Stored items

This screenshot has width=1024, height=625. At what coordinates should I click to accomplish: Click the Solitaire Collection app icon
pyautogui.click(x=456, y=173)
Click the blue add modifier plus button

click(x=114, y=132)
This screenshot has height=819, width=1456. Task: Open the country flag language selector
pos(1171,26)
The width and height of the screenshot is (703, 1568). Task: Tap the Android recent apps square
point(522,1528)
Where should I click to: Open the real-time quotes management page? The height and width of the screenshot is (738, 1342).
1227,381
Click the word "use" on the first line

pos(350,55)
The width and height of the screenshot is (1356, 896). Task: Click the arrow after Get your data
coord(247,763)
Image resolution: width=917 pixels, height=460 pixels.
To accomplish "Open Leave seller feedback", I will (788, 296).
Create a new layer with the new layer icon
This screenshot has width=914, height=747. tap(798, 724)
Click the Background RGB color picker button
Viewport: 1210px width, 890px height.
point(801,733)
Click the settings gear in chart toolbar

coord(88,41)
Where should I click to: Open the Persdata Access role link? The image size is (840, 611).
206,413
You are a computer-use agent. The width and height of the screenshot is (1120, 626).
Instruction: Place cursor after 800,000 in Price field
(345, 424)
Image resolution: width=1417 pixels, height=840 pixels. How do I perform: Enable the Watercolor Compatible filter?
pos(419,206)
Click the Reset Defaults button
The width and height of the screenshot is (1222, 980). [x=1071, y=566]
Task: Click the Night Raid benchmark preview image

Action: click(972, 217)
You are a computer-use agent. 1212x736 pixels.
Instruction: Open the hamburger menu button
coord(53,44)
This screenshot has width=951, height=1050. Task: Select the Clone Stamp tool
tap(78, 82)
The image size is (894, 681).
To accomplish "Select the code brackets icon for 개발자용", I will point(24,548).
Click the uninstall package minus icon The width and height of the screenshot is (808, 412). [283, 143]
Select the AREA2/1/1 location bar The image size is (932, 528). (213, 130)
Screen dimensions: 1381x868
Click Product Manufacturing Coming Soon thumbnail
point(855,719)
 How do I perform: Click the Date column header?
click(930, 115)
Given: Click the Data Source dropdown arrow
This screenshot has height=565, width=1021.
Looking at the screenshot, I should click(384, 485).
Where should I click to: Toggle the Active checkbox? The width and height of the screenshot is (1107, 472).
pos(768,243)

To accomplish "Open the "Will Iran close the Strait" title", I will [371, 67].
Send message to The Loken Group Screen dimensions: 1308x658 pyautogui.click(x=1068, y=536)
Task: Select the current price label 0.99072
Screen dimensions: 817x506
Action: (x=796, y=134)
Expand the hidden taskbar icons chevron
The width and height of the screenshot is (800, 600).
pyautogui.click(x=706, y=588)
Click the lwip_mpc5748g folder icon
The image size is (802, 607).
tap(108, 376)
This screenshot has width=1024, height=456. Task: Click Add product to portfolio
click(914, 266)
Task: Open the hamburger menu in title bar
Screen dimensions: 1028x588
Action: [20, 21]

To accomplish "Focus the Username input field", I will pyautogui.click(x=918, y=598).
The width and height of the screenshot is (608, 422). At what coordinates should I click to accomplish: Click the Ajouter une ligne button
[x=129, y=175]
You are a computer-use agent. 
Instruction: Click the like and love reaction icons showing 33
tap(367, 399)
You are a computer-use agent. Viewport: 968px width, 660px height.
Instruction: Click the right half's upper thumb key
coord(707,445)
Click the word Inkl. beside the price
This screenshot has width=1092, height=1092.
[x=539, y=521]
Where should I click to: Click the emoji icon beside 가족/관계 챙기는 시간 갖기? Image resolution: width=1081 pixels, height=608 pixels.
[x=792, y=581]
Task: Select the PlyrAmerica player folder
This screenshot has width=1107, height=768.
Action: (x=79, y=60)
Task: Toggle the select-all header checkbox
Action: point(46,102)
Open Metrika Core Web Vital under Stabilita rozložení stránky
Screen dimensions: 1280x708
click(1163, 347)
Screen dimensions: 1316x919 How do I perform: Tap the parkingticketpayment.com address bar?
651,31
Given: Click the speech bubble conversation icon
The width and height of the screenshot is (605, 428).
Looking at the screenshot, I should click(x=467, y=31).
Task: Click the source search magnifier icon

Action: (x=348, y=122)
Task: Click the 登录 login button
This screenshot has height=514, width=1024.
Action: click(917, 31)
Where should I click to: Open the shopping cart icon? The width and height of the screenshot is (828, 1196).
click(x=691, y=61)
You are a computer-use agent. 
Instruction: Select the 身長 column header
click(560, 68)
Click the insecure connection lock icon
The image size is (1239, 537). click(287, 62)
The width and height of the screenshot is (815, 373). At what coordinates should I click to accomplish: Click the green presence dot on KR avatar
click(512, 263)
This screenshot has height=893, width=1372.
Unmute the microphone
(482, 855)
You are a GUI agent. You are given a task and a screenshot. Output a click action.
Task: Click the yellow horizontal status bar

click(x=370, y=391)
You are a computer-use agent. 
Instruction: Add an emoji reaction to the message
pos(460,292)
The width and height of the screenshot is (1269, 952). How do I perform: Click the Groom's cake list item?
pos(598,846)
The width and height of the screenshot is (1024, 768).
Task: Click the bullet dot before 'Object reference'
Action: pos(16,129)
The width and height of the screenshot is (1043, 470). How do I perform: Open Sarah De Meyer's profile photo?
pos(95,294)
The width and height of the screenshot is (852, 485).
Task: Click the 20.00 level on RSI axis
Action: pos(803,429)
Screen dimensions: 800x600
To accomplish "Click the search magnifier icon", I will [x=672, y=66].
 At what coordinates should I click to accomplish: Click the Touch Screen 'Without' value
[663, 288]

* Description of the task *
Of the lines above, extract only those from the line with "This screenshot has width=1107, height=768." to the line with "Given: Click the speech", both included, exactly as written.

* Result below *
This screenshot has width=1107, height=768.
Action: (x=79, y=60)
Task: Toggle the select-all header checkbox
Action: point(46,102)
Open Metrika Core Web Vital under Stabilita rozložení stránky
Screen dimensions: 1280x708
click(1163, 347)
Screen dimensions: 1316x919 How do I perform: Tap the parkingticketpayment.com address bar?
651,31
Given: Click the speech bubble conversation icon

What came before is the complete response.